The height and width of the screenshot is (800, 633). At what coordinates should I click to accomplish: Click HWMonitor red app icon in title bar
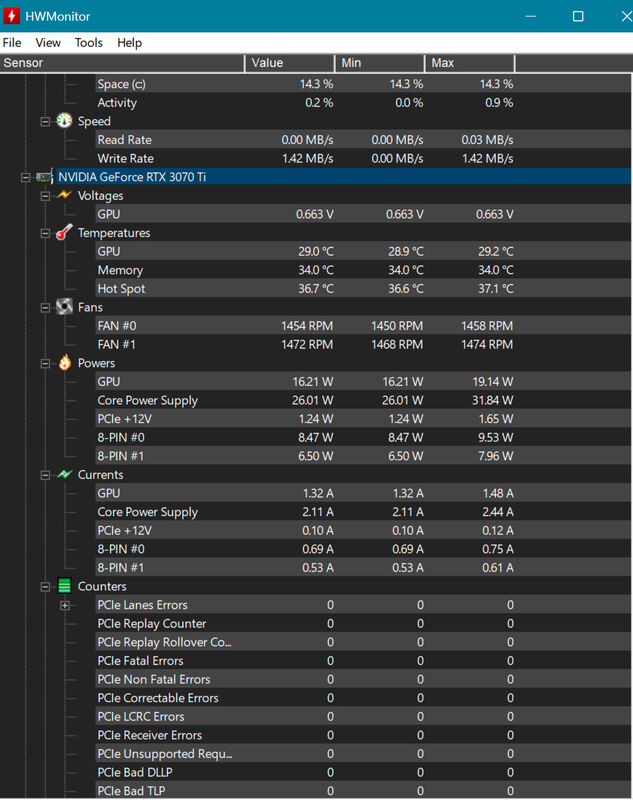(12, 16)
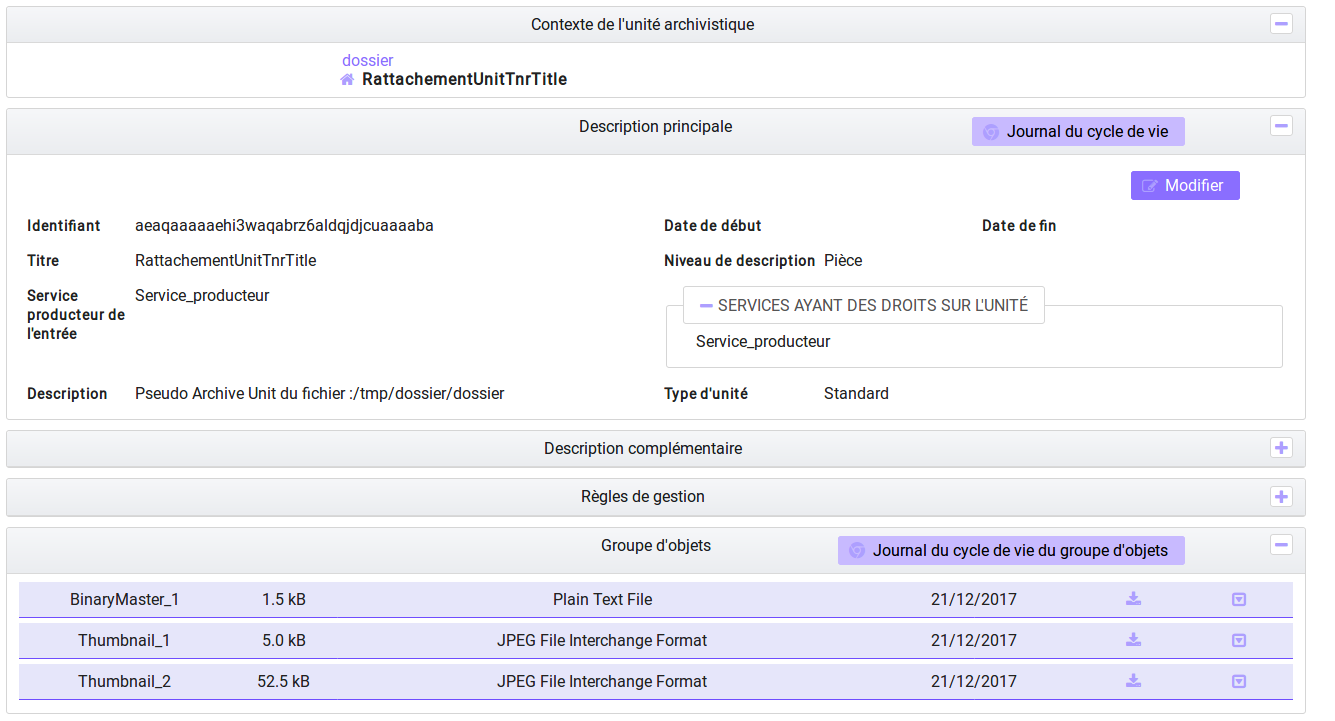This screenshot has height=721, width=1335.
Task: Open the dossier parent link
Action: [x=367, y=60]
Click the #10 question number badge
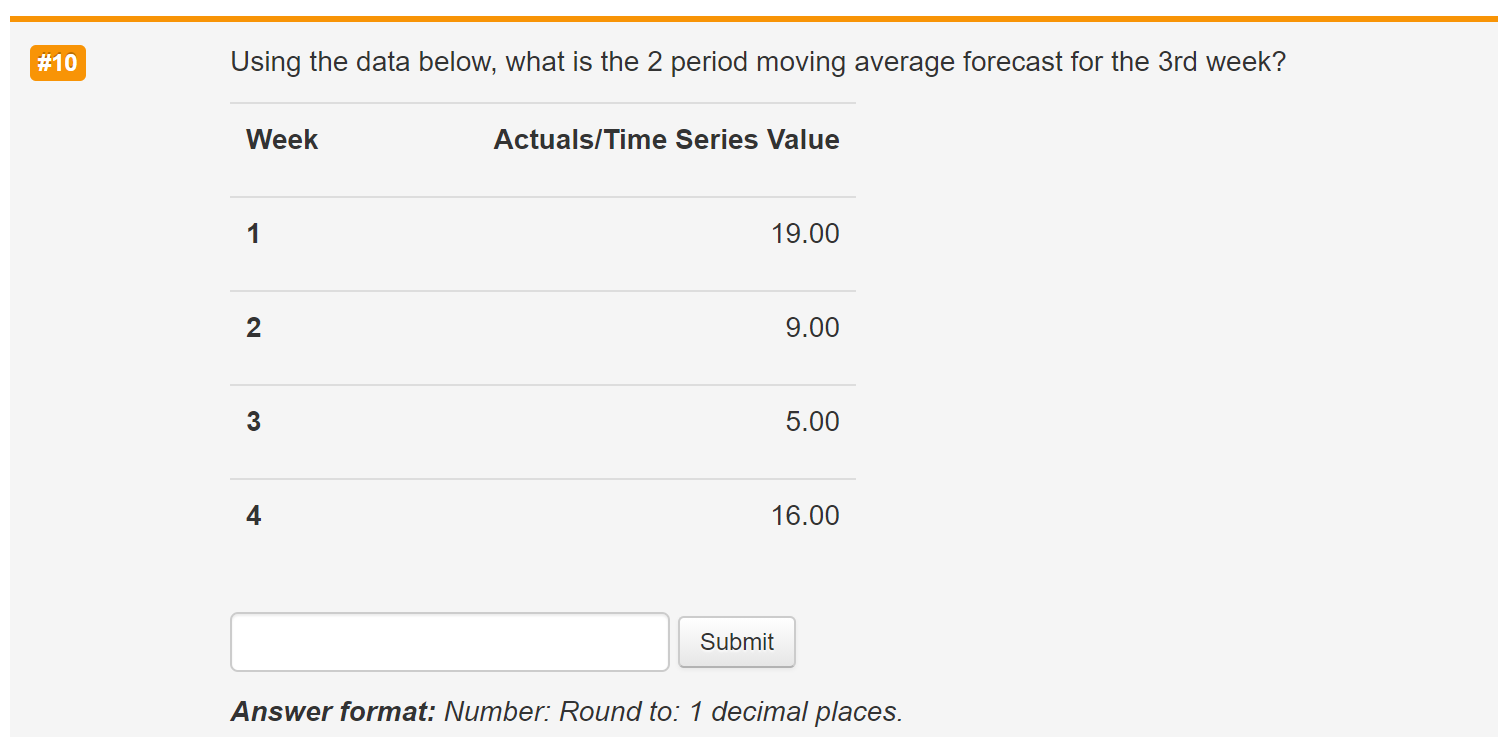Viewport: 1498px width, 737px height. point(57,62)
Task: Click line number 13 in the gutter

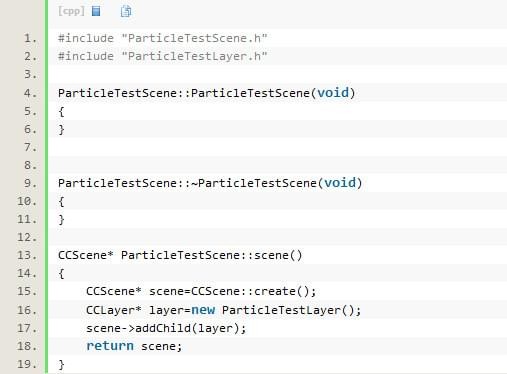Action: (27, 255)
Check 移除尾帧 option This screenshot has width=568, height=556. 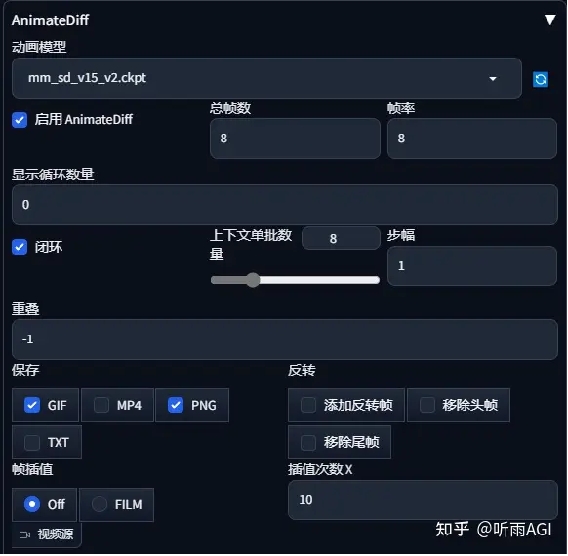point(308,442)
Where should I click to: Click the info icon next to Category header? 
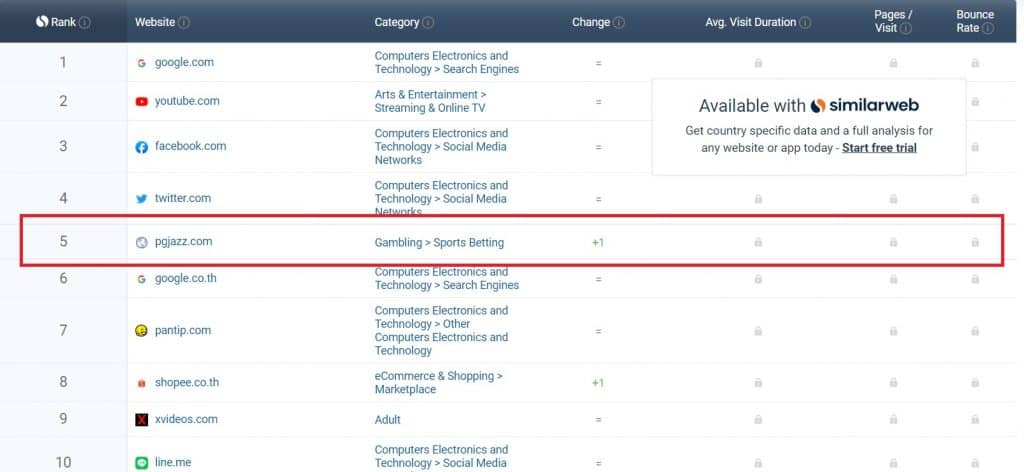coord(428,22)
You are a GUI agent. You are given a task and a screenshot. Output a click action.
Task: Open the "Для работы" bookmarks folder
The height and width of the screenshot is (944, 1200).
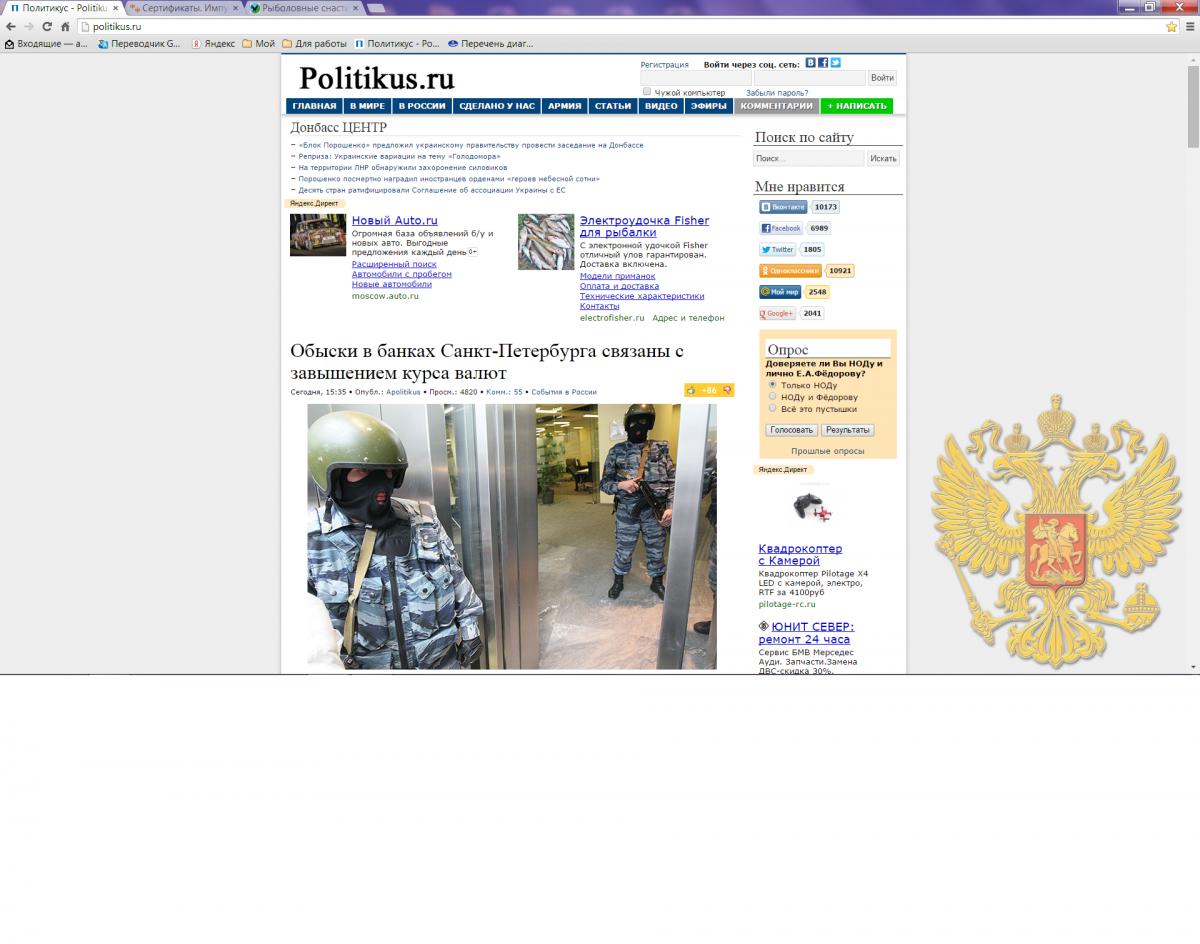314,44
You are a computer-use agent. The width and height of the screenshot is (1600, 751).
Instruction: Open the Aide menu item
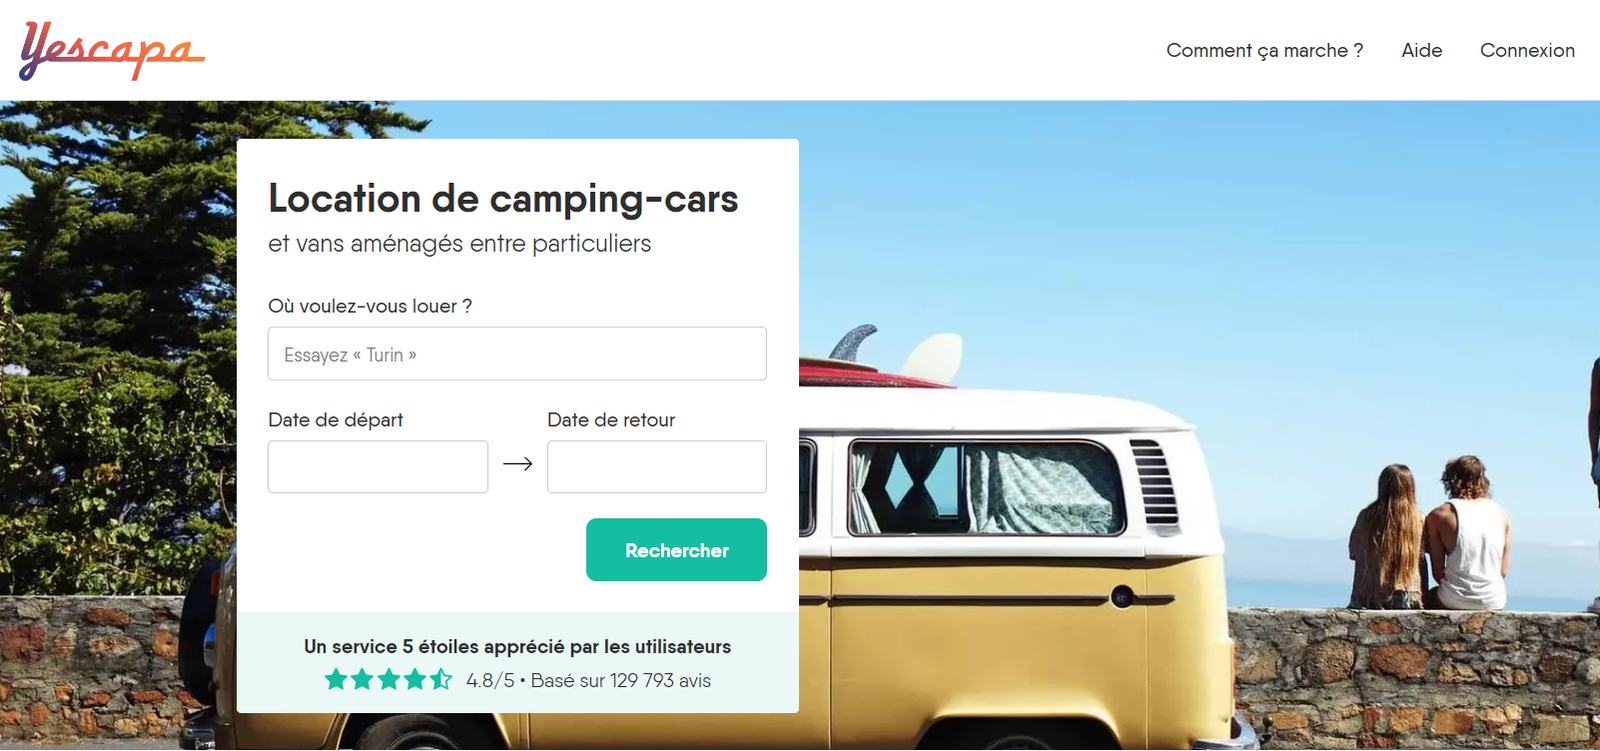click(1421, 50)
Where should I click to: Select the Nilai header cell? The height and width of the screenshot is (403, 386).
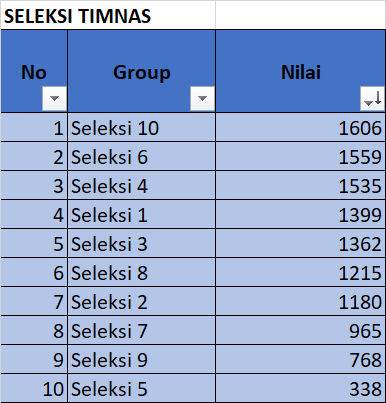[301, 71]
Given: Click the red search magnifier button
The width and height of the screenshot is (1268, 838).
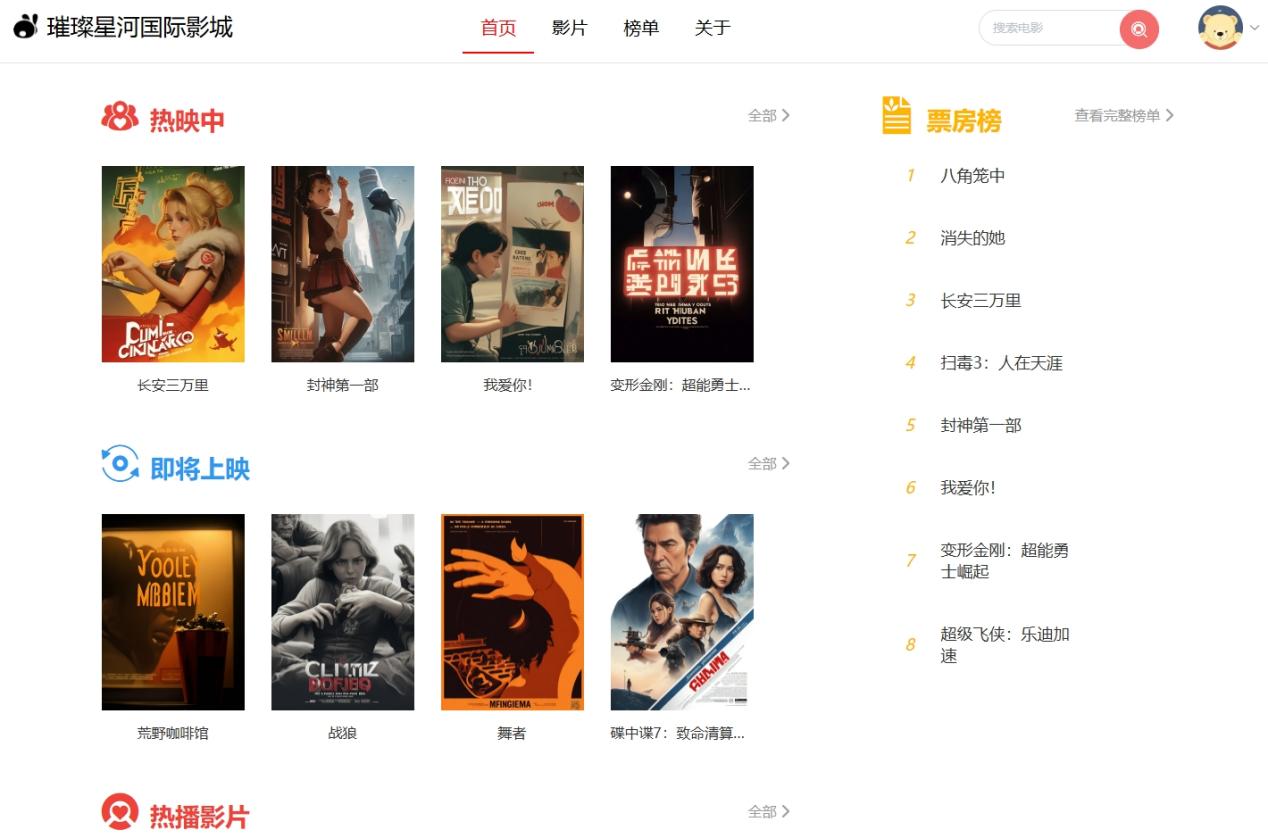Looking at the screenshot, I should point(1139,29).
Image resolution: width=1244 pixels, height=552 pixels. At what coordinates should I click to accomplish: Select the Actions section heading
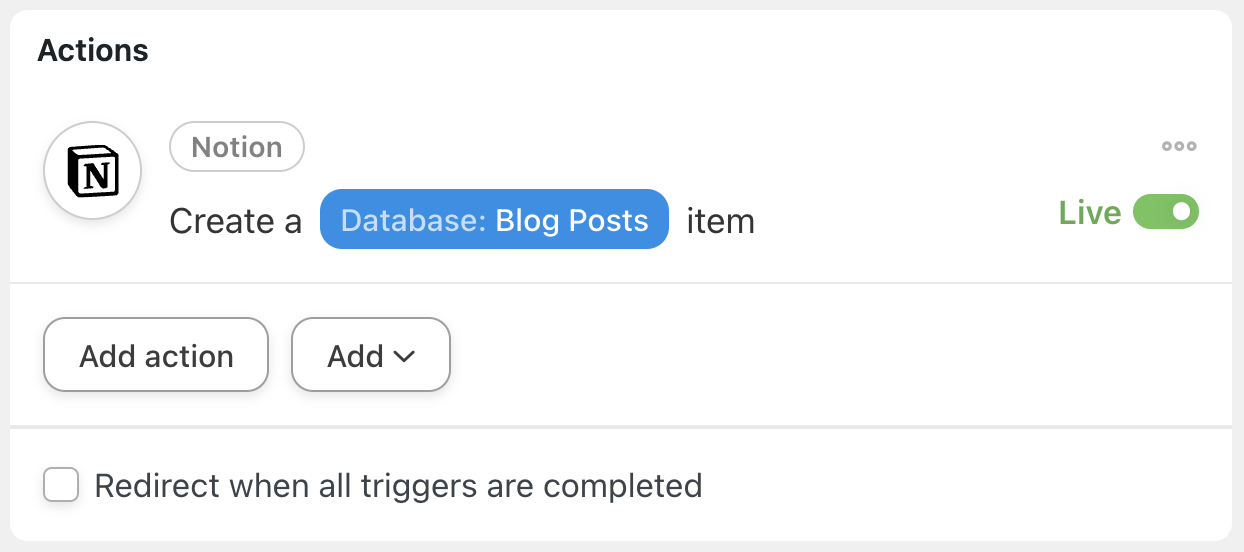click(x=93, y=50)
────────────────────────────────────────
REQUEST ▸
Arrange the lines from the one containing "Image resolution: width=1244" through the end as a two-column CSV with the headers text and result. Give one row for each pair, with the wording in text and its answer in result, each in a single quoted field with line breaks turned into spaces, and leave the pictures out.

ANSWER TO THE EXERCISE ▸
text,result
"Image resolution: width=1244 pixels, height=552 pixels. At what coordinates should I click to accomplish: Select the Actions section heading","click(x=93, y=50)"